Earlier in the day we commented on a story about efforts by Louisiana and Arkansas to lure a German steelmaker in return for $1 billion in corporate welfare and givebacks in easing of pollution control regulations.
The update is that the Louisiana legislature has turned down Gov. Kathleen Blanco's entreaty to set $300 million aside for ThyssenKrupp as part of broader legislation to lift a cap on state spending. She thinks she may still have time to get the additional money before the legislature adjourns Sunday, but she fell 11 votes short Monday and Republican and New Orleans-area opposition is strong.
If our earlier correspondent is correct -- that the subsidies demanded were too high for Alabama's taste -- failure of Blanco to get the money in Louisiana could leave Arkansas in the "lead" for the steel mill. Electric rates likely will be an issue here, however.

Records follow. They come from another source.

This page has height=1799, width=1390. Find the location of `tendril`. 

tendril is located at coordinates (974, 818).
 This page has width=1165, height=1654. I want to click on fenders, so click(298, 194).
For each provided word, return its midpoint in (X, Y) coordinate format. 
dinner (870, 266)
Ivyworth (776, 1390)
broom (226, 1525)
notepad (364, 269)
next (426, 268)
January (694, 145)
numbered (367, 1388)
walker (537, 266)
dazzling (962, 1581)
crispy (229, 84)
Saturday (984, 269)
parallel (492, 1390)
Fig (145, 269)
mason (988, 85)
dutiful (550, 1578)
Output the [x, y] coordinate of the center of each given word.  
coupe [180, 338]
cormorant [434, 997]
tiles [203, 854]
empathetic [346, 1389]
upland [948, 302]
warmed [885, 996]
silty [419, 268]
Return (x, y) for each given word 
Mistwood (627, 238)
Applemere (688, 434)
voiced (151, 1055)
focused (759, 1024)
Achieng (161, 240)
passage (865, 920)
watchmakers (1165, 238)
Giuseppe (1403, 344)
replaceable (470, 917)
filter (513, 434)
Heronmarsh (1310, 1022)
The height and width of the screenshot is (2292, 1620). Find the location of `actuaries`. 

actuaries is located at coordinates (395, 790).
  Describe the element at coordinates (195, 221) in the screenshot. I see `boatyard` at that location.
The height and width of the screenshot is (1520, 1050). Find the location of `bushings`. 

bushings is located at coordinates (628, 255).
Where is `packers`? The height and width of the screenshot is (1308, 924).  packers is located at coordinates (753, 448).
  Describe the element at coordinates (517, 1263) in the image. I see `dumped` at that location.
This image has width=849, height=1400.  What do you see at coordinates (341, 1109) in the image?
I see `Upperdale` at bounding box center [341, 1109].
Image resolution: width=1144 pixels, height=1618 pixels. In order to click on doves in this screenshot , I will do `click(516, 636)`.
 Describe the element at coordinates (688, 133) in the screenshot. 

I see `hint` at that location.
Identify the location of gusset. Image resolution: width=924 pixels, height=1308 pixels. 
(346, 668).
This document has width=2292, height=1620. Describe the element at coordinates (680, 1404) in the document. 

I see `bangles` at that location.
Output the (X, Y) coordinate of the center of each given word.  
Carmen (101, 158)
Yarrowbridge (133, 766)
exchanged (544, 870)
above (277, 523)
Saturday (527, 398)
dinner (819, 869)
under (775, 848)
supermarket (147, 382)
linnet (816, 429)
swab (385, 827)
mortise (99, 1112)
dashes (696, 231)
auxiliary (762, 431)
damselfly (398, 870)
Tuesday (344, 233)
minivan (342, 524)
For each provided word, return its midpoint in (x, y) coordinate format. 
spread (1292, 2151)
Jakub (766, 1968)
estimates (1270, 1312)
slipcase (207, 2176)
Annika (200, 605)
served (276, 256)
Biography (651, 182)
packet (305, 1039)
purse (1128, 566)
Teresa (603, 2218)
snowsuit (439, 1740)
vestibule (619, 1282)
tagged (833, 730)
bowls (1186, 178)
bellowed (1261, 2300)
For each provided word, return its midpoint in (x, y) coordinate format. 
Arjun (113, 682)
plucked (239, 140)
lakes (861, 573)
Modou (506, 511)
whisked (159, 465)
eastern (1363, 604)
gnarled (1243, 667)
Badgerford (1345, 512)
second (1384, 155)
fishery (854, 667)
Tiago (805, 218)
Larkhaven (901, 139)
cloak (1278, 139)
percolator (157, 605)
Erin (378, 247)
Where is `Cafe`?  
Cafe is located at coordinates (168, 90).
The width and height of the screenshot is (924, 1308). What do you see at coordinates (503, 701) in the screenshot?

Understand. The state must play the incentives game because all of them do. But there's a point at which the cost might be too high. Is $333,000 per job a good deal for a plant with unknown environmental costs? It's a lot, that's for sure. If each job pays $60,000 per year and you figure that the average taxpayer pays about 10 percent of his gross income in state and local taxes, it would take better than 15 years before tax revenue, including local taxes, recouped the base outlay by the state. Sure there are multipliers as the money moves through the economy, but there are also new infrastructure costs required by such a facility and the people who work there -- streets, police, fire, sewer, water, schools, etc. I'm not making the case either way, merely saying that every business must weigh costs of a project against potential return. The state should be no different.